《ブラジル》ボルソナロがG7の援助金を拒否=「アマゾンの主権」で反発=仏大統領に謝罪求めるも=背後でブラジル政府の挑発行為

26日のG7会議(Number 10)

 ボルソナロ政権は26日、主要7カ国首脳会議(G7)からの2千万ドルにも及ぶアマゾン森林火災対策支援金の受取を断ると表明したが、27日朝、「マクロン大統領が謝るなら受け取っても良い」と態度を軟化させた。その伏線には、自身とマクロン氏との間で起きた言い争いがあった。27日付ブラジル国内紙が報じている。

 マクロン大統領は26日、G7議長国として、アマゾンの森林火災対策として2千万ドルの資金援助を行いたいと発表した。G7はこのほかに、「伐採や火災で失われた地域への再植林プラン」の導入も考えており、来月下旬に行われる国連総会の席で、そのためのプランを発表する意向だ。
 アマゾンの森林火災対策費の支援発表は当初、ブラジルの政治関係者を喜ばせ、ロドリゴ・マイア下院議長やリカルド・サレス環境相も、「ありがたい」との反応を示していた。それは、ボルソナロ大統領が森林火災対策を発表した際、「森林火災を消火するための費用がない」と発言していたためだ。
 だが、このG7の席でマクロン大統領が言った「もし、アマゾン諸国のリーダーが地球環境を脅かすような行為を行ったら、アマゾンは国際的な財産であることを明記する可能性がある」と発言したことが、ボルソナロ大統領や一部閣僚の気分を損ねた。かねてから「アマゾンはブラジルのもの」と強く主張するボルソナロ氏は、G7の行動を「宗主国が植民地を扱うかのようだ」とかねてから批判もしていた。
 そうしたこともあり、26日夜、連邦政府は公式にG7からの支援金の受取を拒否する声明を出した。

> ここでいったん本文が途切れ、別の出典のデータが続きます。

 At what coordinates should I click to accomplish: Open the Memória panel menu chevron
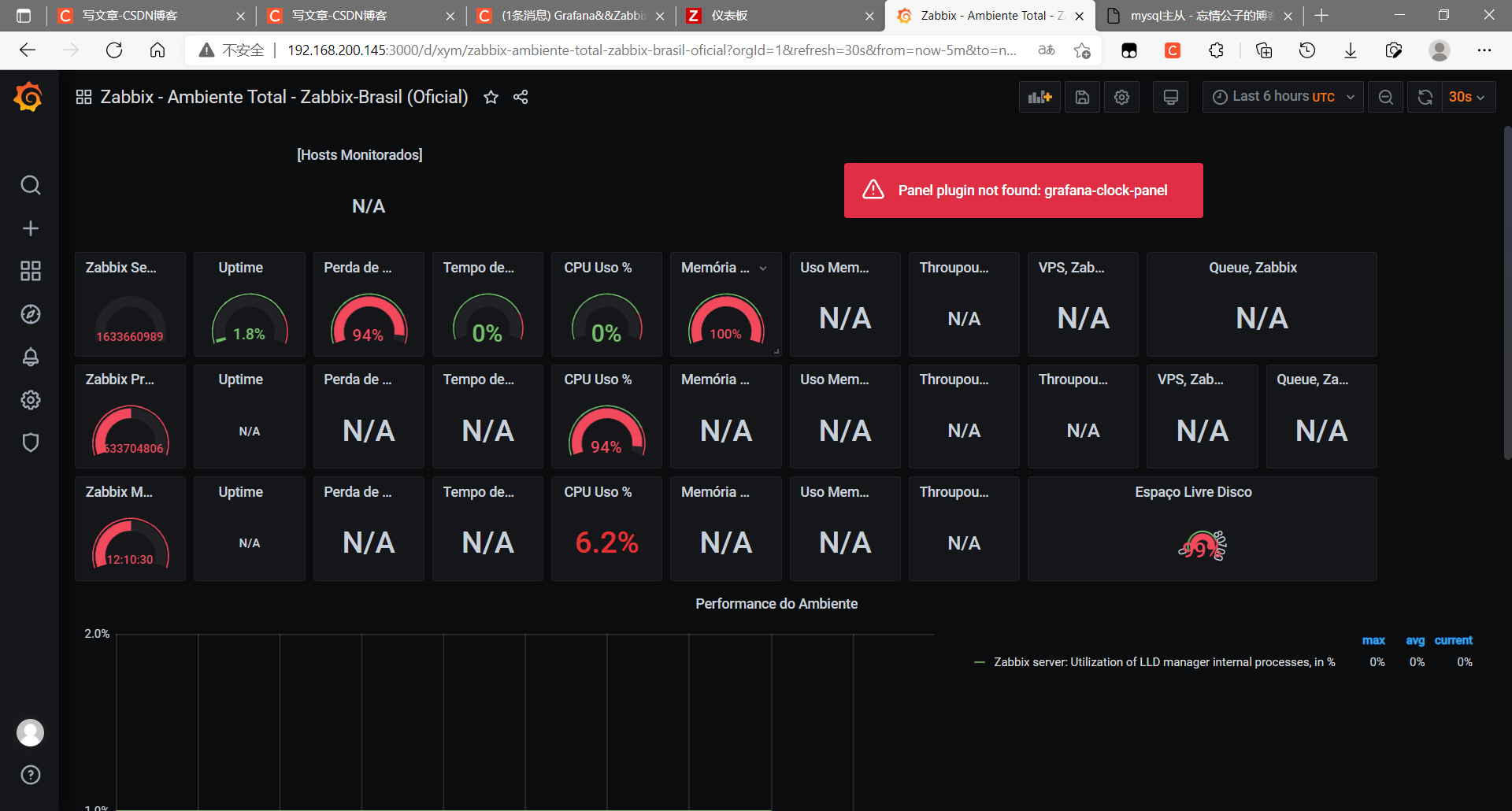click(763, 268)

 だが、この拒否声明は夜遅く行われたにもかかわらず、驚きをもって迎えられ、強い反発を招いた。
 すると27日朝、ボルソナロ大統領が「マクロン大統領がこれまでの侮辱を改めれば(謝罪すれば)受け取ってもよい」と、姿勢を軟化させた。
 もっとも、今回のやりとりの裏では、ブラジル政府側のマクロン大統領への挑発的な行為も問題視されていた。
 24日にはアブラアン・ワイントラウビ教育相が、「マクロン氏はフランスの農業ロビイストを代表する日和見主義者に過ぎない」「ブラジルが盗人(ルーラ元大統領)を選んだように、フランスもマクロン氏を選んだのだ」と発言した。

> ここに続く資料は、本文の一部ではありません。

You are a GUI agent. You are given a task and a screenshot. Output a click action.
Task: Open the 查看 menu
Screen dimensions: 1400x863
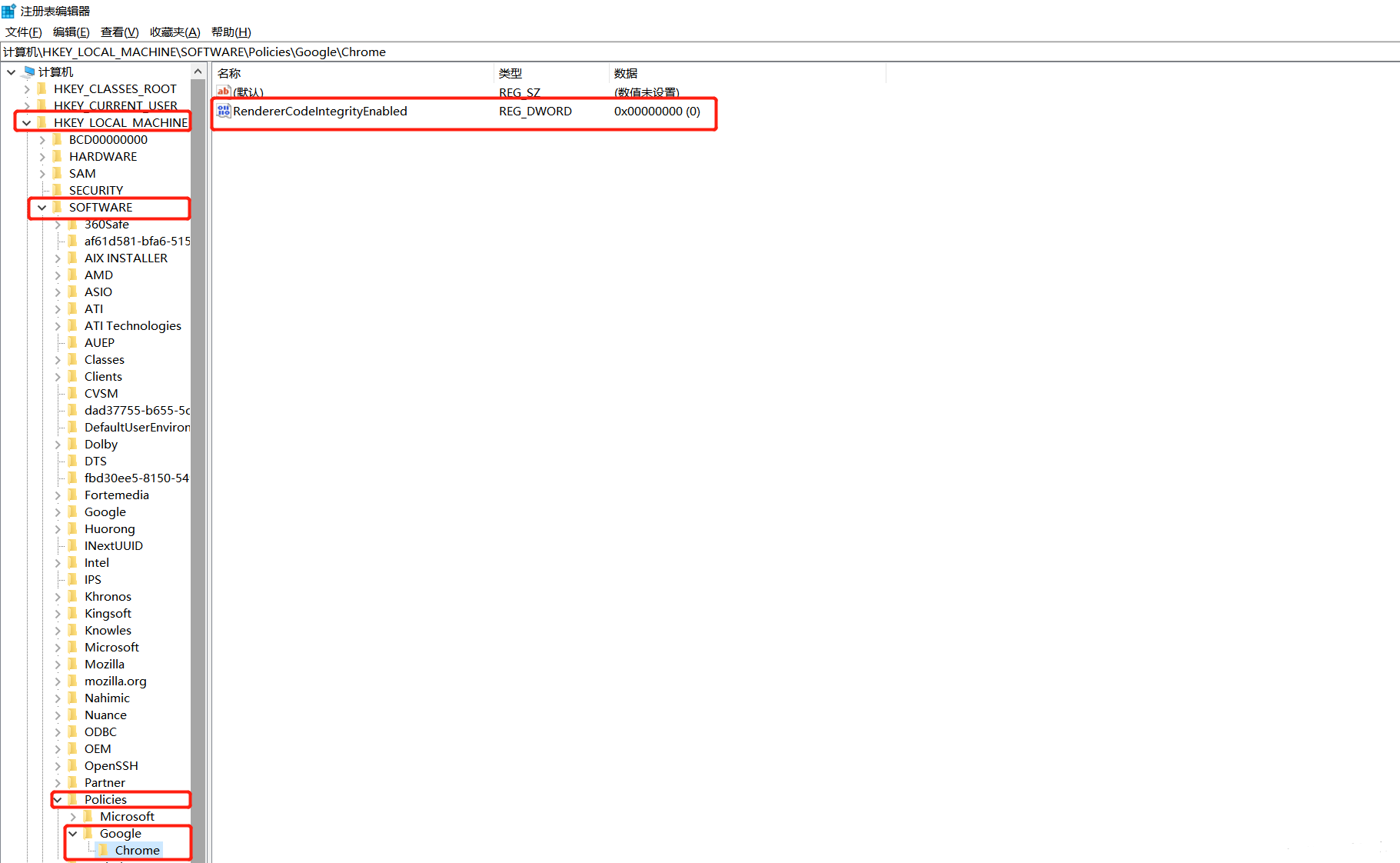(118, 32)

 また、25日にはボルソナロ大統領自身が、ツイッターのフォロワーからの「(年上で60代の夫人を持つ)マクロン氏は(30代の)ミシェル夫人を持つボルソナロ氏がうらやましいのだ」とするツイートに、「おい失礼だぞ。ははは」と反応し、マクロン氏を怒らせていた。
 なお、ボルソナロ大統領が27日に開いた、法定アマゾン内の知事たちとの会談では、9州の知事全員が、G7を含む、諸外国が提供する、アマゾンの森林火災対策や森林保護への支援を受け取るよう要請している。